That definition might be Bob’s own wording, which will give him a good chuckle when he’s reading this, since he’s on that committee.

Sure, no doubt Bob S is trying to steer things his own way - why else would he bother with the committee :yum:

Besides, this AES committee is part of the AES. The RIAA and other industry elements are more influential. Hi Res in the end is a line in the sand, and all lines are “arbitrary” to a certain extent. The point of it is to provide meaning and context. That’s all that which you quoted does, provide the “why does Hi Res matter”, technically. All technical aspects ultimately matter because of what they can or can not do from a fidelity standpoint.

You appear to be thinking that quote is doing/meaning something else, or something. What do you think it says?

My main point was about the marketing to which so many are raising large objections. When I used the word “label” I’m referring to the very visual branding that comes with audio technology:

MQA has this brand label:

High-Resolution has this label:

Yes, I recognize MQA and “Hi-Res” are different entities. MQA is a product from a single company while the other one has emerged as a “marketing standard” used by many companies.

My point are both are trying to convey a standard for sound quality. In the case of “Hi-Res Audio” the predominant factor used is based on digital domain figures of merit (bit depth and sampling being the main ones). In the case of MQA, the predominant factor is time-domain analogue resolution.

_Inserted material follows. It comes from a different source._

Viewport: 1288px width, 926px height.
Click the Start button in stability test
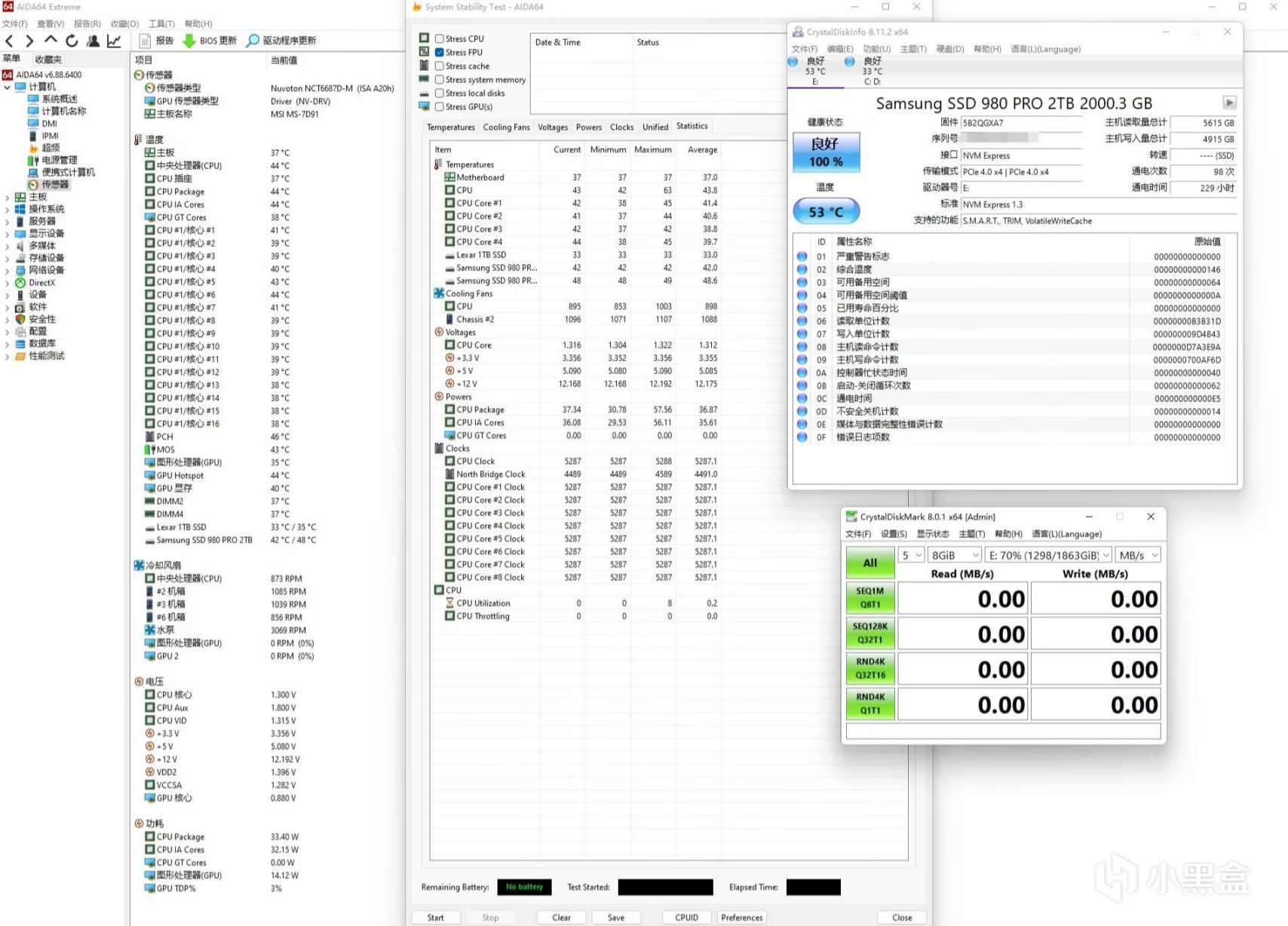[x=436, y=918]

To illustrate one example of how “High-Resolution” marketing emphasizes the wrong thing I went to the Auralic website, clicked on products, and clicked on the first one on the list (https://us.auralic.com/products/altair). The first thing they emphasize is the high-resolution that comes from a DAC that’s capable of DSD 256 and PCM 32 bit/392 kHz then they emphasize the quad-core A9 chip to handle all of those bits. It’s not until the bottom that they have a small mention of timing jitter performance (not quantified) and available custom filters. Auralic is hardly alone taking this approach.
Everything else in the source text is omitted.